Les tensions commerciales mondiales se sont apaisées au cours du mois dernier avec l’annonce de l’accord commercial entre les États-Unis et le Royaume-Uni, et l’accord conclu à Genève entre les États-Unis et la Chine pour lever une grande partie des droits de douane supplémentaires pendant 90 jours, alors que les deux géants tentent de parvenir à un accord commercial. Les marchés ont accueilli favorablement ces développements, et les actifs risqués se sont en grande partie remis de la correction du «Jour de la Libération». Le dollar américain fait cependant figure d’exception notable. L’indice du dollar (DXY) a reculé de 4% depuis la fin mars, tandis que le dollar s’est déprécié bien davantage face aux devises asiatiques. Le mouvement le plus significatif s’est produit début mai, lorsque le dollar taïwanais (TWD) s’est soudainement envolé de 6% face au dollar américain en l’espace de deux séances. Ce mouvement s’explique par le fait que les exportateurs taïwanais ont converti en monnaie locale les USD figurant dans leurs bilans, et par une forte activité de couverture du TWD, alimentée par des spéculations selon lesquelles Taïwan autoriserait l’appréciation du TWD face au dollar dans le cadre des négociations commerciales en cours. Taïwan avait été frappé par des droits de douane «réciproques» de 32%, qui ont depuis été suspendus pour permettre des négociations commerciales. Le gouverneur de la banque centrale taïwanaise a depuis démenti ces rumeurs, affirmant que l’appréciation de la monnaie n’était pas à l’ordre du jour.
Ce mouvement brusque du TWD a également entraîné une réaction en chaîne sur d’autres devises asiatiques, entraînant une hausse du won sud-coréen et du dollar de Singapour (qui s’échange à un niveau proche de son plus haut depuis 10 ans). Même le dollar de Hong Kong, pourtant rattaché au dollar américain, a atteint la limite supérieure de sa bande de fluctuation autorisée, déclenchant la première vente importante de devise locale par la banque centrale de Hong Kong depuis 2020. Des devises locales plus fortes pourraient avoir un impact négatif sur les exportateurs asiatiques. Le géant taïwanais des semi-conducteurs TSMC affirme que chaque dépréciation de 1% du dollar américain par rapport au TWD entraîne une baisse de 0,4% des marges opérationnelles. Cela signifie qu’un affaiblissement de 10% du dollar réduirait les marges de 4 à 5%. Le TWD s’est apprécié de 8% par rapport au dollar américain depuis le début de l’année.

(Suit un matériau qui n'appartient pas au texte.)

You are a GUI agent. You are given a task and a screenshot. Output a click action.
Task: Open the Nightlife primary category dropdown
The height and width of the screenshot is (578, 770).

Ce mouvement soudain du TWD a également causé des problèmes aux assureurs-vie taïwanais, car la dette en USD constitue la majorité de leurs actifs étrangers. Bank of America estime que les assureurs-vie taïwanais n’avaient couvert qu’environ 65% de leur exposition en USD à fin 2024. Ce décalage entre actifs (en USD) et passifs (en TWD) entraînerait des pertes de change pour ces compagnies d’assurance-vie. L’agence de notation Fitch a ensuite placé cinq assureurs taïwanais sous surveillance négative et surveillera leur stratégie de couverture de change, leurs niveaux de fonds propres et l’impact potentiel sur les bénéfices avant de déterminer des prochaines étapes. Les cours des actions des principales sociétés financières taïwanaises, telles que Cathay Financial et Fubon Financial, ont d’abord été corrigés à la suite de l’évolution du TWD, mais se sont ensuite redressées, la monnaie s’étant stabilisée.
La bonne nouvelle est qu’un dollar plus faible peut en réalité être bénéfique pour les économies asiatiques, car cela atténuerait la pression sur les devises locales, permettant ainsi aux banques centrales asiatiques d’assouplir leur politique monétaire pour soutenir les économies domestiques si nécessaire. Les interrogations sur la fin potentielle de l’exceptionnalisme américain et sur la capacité des actifs libellés en dollars à conserver leur statut de valeur refuge dans le contexte actuel d’incertitudes politiques suggèrent probablement que le dollar continuera de s’affaiblir. Un dollar plus faible semble également s’inscrire dans le programme du président Trump visant à rendre les produits fabriqués aux États-Unis plus compétitifs dans le cadre de sa politique de relocalisation industrielle. Les banques centrales et les entreprises asiatiques espèrent simplement que ces mouvements de change évolueront de manière plus progressive que la volatilité observée début mai.